ESG bonds are growing in popularity with the rise in interest in environmental, social, and corporate governance issues and the importance that investors are placing on companies to be environmentally and socially responsible. Companies use ESG bonds as a means of raising finance. In last week’s post, Jenny addressed the importance of sustainabililty reporting. In this post, we will take a closer look at ESG bond types and some key IFRS accounting-related considerations.

Types of ESG bonds

ESG bonds are debt instruments that are typically linked to ESG activities. Some examples of ESG bonds are green bonds, social bonds, sustainability bonds, and sustainability-linked bonds.

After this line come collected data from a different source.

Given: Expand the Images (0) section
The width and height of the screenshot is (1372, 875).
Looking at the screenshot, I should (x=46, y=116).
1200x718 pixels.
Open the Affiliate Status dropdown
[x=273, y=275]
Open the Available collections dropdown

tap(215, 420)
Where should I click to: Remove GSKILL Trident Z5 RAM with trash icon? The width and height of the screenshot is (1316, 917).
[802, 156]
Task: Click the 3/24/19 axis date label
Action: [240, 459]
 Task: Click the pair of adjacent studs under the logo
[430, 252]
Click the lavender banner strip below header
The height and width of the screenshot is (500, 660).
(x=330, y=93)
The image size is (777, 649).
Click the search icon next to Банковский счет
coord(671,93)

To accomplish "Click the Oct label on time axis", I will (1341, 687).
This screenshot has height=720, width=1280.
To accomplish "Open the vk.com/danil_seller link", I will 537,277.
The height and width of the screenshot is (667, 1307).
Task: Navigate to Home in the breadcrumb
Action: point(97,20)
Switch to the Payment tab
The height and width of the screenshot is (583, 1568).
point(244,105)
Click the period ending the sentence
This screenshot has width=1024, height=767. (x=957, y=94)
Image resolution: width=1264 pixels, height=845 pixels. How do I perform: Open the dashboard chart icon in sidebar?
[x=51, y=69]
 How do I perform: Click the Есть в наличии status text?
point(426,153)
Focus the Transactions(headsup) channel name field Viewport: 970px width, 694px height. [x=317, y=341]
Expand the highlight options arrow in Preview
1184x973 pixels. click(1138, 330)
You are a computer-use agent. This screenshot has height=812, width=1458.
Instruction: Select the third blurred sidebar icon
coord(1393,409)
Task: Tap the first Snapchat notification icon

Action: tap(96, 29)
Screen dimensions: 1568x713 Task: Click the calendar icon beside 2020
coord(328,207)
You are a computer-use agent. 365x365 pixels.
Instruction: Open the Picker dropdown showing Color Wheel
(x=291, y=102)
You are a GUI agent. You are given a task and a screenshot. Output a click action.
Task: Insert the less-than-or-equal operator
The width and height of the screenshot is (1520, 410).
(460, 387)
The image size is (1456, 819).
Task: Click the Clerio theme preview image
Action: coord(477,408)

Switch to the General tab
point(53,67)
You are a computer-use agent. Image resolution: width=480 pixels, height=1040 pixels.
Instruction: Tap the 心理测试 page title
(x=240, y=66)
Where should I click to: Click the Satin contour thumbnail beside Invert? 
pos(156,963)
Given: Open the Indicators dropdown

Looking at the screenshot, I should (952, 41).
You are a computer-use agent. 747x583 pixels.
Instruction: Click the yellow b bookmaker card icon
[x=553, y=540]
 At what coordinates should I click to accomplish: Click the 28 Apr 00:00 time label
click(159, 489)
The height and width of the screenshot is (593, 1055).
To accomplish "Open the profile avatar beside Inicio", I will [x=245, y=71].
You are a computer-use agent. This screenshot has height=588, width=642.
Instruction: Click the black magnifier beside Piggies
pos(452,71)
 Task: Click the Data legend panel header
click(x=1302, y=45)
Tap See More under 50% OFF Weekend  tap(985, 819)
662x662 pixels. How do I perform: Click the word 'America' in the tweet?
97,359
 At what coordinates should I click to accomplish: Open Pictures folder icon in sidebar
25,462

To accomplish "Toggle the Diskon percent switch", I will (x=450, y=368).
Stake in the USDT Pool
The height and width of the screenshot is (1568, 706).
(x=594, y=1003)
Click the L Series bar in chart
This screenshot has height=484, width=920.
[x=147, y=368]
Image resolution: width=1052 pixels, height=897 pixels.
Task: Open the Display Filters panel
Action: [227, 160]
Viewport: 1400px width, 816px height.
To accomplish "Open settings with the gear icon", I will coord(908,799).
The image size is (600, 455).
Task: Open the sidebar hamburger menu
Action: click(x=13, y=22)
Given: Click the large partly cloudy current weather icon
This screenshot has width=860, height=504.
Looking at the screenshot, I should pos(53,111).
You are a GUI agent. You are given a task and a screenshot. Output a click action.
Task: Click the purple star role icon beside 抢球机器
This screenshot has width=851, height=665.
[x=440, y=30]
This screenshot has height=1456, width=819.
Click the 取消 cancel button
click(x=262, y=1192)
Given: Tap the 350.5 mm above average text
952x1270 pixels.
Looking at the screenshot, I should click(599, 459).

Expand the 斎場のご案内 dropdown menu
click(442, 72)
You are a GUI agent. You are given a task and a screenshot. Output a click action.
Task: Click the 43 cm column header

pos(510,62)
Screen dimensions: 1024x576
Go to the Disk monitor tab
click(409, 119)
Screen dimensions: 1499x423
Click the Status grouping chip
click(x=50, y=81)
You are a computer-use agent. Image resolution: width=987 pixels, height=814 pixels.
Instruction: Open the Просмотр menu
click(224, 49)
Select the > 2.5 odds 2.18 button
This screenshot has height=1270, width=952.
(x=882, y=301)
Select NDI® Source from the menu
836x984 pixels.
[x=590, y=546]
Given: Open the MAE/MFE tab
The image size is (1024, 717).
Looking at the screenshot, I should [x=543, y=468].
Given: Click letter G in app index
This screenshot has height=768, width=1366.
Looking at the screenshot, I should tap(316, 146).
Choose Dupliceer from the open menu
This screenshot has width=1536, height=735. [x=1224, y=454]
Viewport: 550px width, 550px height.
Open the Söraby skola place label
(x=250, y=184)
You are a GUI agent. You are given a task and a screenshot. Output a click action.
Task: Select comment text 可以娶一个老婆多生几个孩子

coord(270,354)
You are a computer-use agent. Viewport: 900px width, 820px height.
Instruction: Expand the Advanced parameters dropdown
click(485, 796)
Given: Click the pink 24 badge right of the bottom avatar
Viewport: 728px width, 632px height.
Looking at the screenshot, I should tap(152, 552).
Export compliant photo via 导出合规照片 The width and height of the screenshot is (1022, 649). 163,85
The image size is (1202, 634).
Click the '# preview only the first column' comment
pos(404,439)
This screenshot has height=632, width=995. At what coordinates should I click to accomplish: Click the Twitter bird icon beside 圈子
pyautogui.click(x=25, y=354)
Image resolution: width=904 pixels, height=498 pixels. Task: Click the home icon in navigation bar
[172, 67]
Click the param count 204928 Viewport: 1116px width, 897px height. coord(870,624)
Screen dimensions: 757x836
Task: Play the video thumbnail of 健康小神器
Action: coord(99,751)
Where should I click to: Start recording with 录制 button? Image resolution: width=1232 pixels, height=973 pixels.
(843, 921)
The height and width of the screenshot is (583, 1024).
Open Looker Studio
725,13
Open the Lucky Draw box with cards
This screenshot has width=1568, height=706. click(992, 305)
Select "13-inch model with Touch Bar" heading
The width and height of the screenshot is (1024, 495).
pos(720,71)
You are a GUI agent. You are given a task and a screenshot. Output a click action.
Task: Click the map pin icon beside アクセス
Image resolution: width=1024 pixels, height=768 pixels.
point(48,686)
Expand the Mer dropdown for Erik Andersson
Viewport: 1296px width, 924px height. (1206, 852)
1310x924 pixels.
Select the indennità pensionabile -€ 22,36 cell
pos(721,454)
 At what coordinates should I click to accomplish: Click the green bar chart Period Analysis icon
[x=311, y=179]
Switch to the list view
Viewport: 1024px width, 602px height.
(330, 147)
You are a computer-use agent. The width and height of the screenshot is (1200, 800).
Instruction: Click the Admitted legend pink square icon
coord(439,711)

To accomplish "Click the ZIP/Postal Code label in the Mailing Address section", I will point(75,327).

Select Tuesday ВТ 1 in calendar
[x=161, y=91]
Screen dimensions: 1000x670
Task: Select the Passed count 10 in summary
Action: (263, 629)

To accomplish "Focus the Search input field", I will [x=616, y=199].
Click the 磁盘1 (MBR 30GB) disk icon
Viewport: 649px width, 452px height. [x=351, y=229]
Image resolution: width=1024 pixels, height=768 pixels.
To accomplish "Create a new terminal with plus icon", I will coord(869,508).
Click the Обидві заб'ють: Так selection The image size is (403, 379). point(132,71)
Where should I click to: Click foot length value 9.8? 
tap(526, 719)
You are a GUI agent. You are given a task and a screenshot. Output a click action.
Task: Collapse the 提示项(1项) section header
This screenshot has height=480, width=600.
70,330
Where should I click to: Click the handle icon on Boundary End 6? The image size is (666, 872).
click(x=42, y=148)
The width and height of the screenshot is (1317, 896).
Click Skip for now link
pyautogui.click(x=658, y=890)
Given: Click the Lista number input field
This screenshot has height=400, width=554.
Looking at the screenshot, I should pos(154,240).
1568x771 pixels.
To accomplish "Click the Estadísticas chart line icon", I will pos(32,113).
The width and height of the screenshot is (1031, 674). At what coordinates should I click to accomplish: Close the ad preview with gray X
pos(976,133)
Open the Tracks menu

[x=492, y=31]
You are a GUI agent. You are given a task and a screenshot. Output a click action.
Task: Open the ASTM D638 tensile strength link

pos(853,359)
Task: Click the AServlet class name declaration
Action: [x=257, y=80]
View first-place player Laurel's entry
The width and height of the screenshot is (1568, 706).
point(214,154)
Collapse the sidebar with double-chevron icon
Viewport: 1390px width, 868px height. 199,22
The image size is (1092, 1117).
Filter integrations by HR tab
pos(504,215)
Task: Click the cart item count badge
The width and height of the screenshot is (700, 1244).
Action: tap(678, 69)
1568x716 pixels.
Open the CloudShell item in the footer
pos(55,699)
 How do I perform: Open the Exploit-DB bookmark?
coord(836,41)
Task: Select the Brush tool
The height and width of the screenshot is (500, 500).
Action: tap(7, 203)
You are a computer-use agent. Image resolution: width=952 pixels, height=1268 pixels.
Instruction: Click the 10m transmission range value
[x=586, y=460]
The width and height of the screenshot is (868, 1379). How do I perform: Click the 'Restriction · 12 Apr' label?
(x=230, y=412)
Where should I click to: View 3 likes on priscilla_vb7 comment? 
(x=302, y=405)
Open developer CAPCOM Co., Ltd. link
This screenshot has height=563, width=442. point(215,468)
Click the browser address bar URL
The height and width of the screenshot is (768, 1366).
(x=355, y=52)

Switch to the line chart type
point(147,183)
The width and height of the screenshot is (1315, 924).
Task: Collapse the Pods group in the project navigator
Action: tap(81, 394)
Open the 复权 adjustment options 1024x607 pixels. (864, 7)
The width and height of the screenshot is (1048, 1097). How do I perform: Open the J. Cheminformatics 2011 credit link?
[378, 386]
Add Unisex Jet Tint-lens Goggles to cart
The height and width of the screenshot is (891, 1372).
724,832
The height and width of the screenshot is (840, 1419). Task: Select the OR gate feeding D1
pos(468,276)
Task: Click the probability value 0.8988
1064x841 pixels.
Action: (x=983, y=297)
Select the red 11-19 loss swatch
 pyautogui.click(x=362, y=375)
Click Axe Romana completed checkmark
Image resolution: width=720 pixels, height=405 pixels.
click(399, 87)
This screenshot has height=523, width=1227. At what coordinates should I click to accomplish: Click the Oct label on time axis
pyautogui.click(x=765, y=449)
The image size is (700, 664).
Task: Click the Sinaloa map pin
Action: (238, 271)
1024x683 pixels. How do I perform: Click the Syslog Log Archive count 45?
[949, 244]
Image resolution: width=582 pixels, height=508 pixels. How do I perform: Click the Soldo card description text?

Green bonds require the issuance proceeds to be used to fund “green” or environmentally beneficial projects or activities, such as:

  • Energy efficiency projects
  • Renewable energy projects
  • Pollution prevention and control projects
  • Natural resources and land management projects
  • Clean transportation projects
  • Wastewater and water management projects

Social bonds finance socially beneficial projects or activities, such as projects related to:

  • Socioeconomic advancement
  • Sustainable food systems
  • Affordable housing
  • Access to essential services

Sustainability bonds are those where the funds are earmarked to finance a combination of green or social projects or activities.

Green bonds, social bonds, and sustainability bonds are use of proceeds bonds, meaning the funds raised are earmarked for specific use. Sustainability-linked bonds have more flexibility in terms of how the funds can used (can be for general funding purposes). They do, however, have terms that are linked to the achievement of a sustainability target or sustainability goal of the issuer.

ESG bond accounting considerations

ESG bonds are similar to any other bond with the key difference being that the issuer states that the funds will be used for environmental or social projects in the case of green, social, or sustainability bonds, or the terms of the bonds are linked to sustainability goals of the issuer in the case of sustainability-linked bonds.

As such, IFRS accounting falls under IFRS 9 Financial Instruments. A key accounting consideration for the investor is whether the bond should be accounted for at amortized cost or at fair value through profit or loss. In accordance with IFRS 9, this determination is based on an assessment of the contractual cash flow characteristics and the business model.

Under the contractual cash flow characteristic test, an assessment is done to determine whether the asset’s contractual cash flows are solely payments of principal and interest (referred to as “SPPI”) on the principal amount outstanding. If the bond meets the SPPI criterion, a business model assessment is needed to determine whether the financial assets meet the criteria for classification as subsequently measured at amortized cost or fair value through OCI. Bonds are accounted for subsequently at amortized cost when the cash flows are based solely on principal and interest and where the business model is to hold and collect cash flows.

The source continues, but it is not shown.